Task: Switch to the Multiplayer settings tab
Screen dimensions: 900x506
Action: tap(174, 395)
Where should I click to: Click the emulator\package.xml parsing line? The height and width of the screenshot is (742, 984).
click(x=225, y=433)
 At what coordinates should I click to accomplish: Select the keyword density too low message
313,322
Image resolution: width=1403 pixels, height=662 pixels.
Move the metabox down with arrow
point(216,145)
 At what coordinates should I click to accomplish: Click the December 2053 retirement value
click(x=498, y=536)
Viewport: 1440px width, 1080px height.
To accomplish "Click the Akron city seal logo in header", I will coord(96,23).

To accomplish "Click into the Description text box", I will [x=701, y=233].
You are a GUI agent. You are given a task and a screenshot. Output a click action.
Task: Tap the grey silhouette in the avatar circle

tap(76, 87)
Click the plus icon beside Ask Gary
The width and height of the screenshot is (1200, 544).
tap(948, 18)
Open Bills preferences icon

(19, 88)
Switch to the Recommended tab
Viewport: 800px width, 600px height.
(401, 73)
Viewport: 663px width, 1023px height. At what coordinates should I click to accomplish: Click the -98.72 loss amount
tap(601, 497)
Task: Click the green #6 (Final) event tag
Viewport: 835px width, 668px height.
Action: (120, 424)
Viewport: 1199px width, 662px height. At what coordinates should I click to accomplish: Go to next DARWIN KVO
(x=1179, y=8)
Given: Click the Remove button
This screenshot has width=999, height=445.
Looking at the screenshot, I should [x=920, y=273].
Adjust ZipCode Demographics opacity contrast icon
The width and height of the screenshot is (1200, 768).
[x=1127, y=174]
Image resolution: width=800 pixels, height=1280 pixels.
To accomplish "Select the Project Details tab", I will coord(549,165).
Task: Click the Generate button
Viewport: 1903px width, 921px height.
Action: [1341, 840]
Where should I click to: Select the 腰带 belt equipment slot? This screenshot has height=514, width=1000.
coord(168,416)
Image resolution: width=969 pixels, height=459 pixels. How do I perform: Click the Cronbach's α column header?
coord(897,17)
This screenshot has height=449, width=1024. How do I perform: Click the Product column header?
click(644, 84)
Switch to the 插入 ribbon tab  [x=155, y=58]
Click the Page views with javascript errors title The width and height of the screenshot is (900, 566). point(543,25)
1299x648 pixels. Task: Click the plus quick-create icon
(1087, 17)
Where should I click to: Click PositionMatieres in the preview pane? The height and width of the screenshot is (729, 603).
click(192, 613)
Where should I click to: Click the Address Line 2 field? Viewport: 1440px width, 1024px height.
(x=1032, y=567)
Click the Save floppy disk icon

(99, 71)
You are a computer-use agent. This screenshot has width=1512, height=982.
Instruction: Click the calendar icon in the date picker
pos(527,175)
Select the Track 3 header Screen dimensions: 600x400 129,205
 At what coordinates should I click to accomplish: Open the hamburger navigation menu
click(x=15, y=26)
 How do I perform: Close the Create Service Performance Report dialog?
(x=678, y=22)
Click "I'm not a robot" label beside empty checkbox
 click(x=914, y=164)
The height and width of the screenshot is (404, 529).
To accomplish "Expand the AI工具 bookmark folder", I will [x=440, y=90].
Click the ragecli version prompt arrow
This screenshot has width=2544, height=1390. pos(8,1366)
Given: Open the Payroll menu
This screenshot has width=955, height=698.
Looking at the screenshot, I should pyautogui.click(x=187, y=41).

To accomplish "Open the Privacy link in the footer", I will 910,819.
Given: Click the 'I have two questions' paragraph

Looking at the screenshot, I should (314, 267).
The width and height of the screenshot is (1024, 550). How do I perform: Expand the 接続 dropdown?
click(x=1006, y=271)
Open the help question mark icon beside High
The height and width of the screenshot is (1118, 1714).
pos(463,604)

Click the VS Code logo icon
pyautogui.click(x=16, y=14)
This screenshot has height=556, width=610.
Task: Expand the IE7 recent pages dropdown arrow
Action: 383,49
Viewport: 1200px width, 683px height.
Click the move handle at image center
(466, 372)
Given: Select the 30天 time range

#### Work instruction
Scan the records above and tell how many lines include the word "will"; the number is all that should be written.

#### Exercise answer
5